Saved entries
╭──

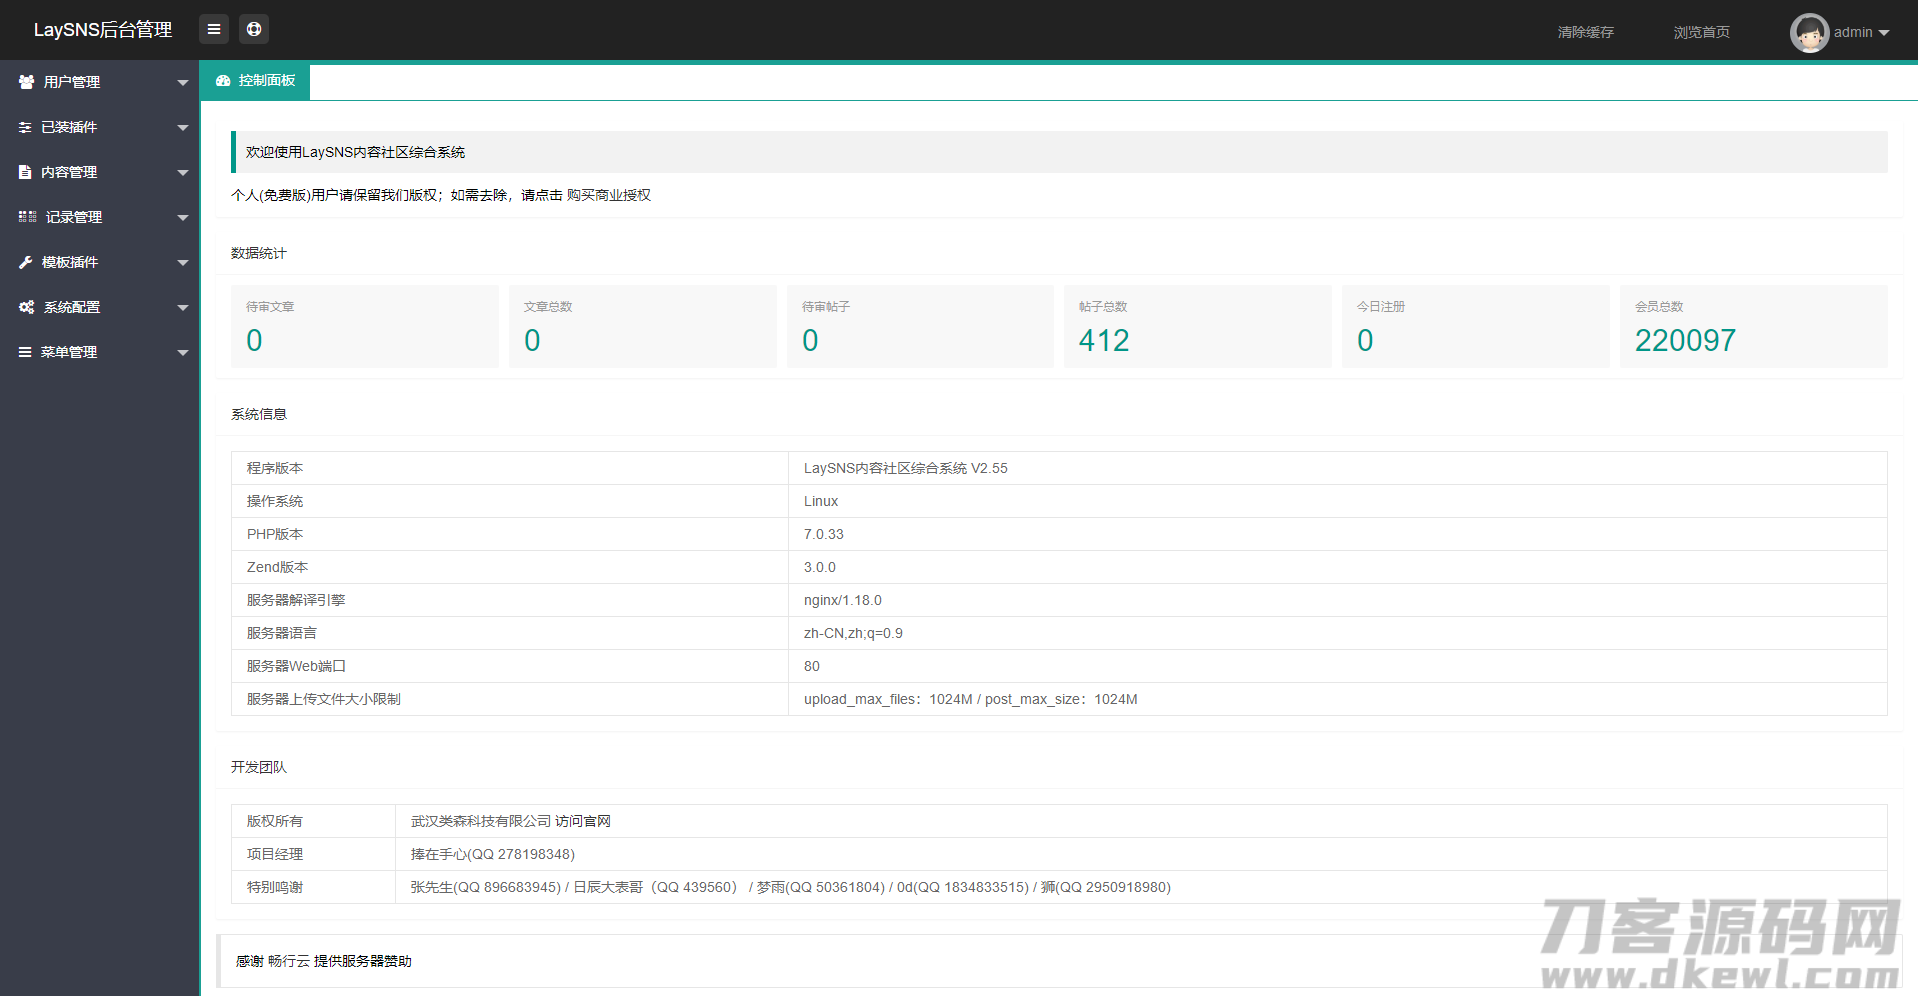1918x996 pixels.
Task: Click the 已装插件 sliders icon
Action: (x=25, y=127)
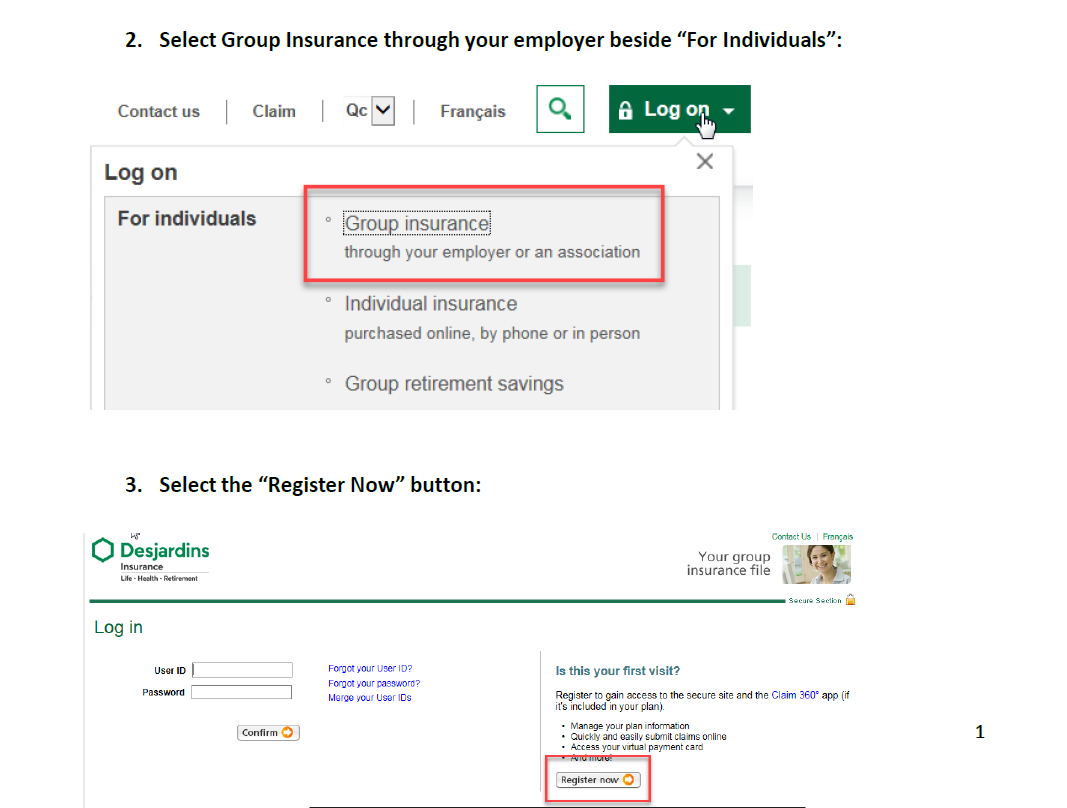Screen dimensions: 1067x808
Task: Open the Claim link in header
Action: (x=274, y=111)
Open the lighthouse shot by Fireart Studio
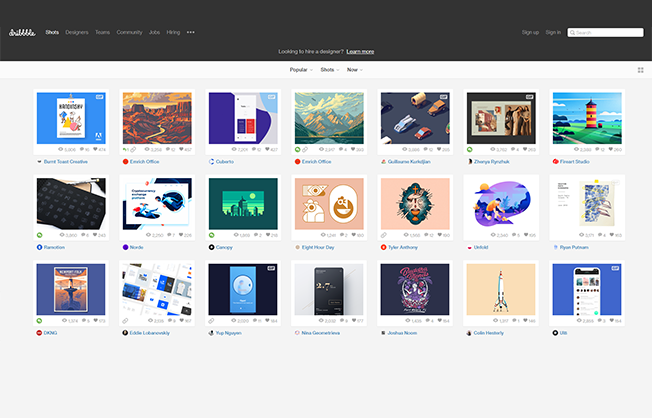The width and height of the screenshot is (652, 418). (x=587, y=116)
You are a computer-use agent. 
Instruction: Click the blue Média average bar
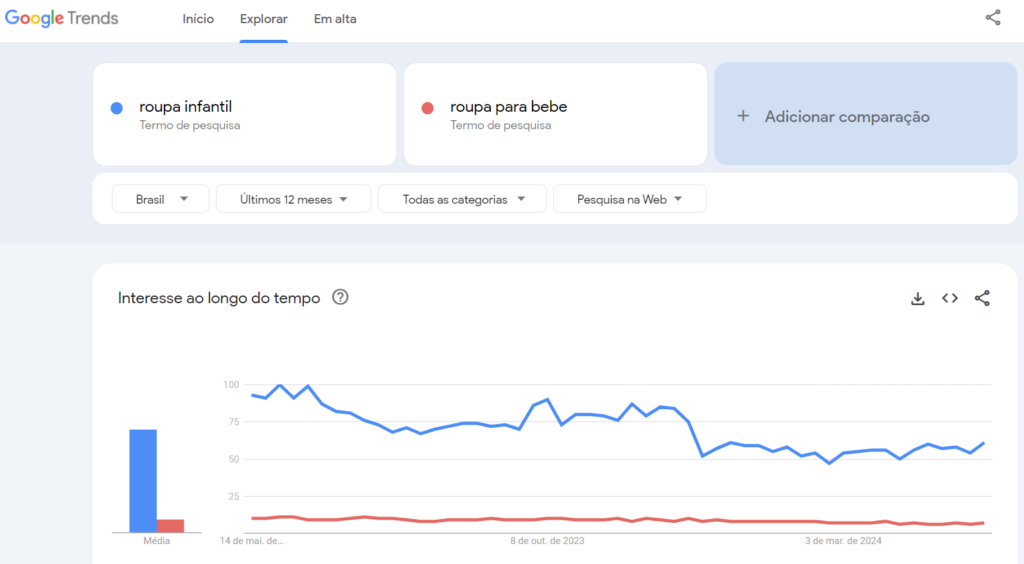(143, 481)
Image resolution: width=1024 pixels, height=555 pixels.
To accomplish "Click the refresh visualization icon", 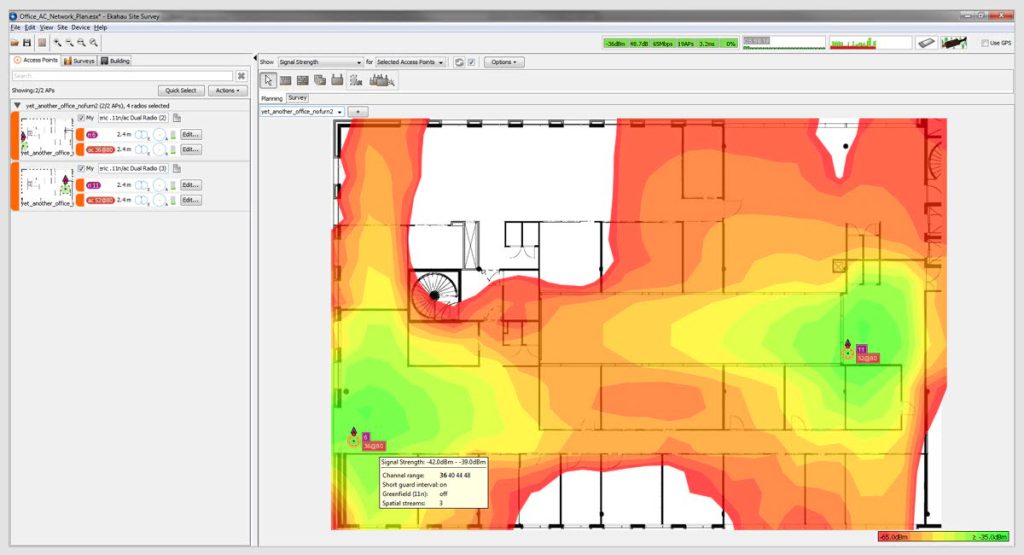I will (458, 62).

╰──

### Exercise goal:
Using the data above, retype exactly the lines from the line with "Open the lighthouse shot by Fireart Studio" to the line with "Image resolution: width=1024", inclusive. No pictures and nothing else.

### Written reply:
Open the lighthouse shot by Fireart Studio
The width and height of the screenshot is (652, 418). (x=587, y=116)
You are a computer-use agent. 
Instruction: Click the blue Média average bar
(143, 481)
Image resolution: width=1024 pixels, height=555 pixels.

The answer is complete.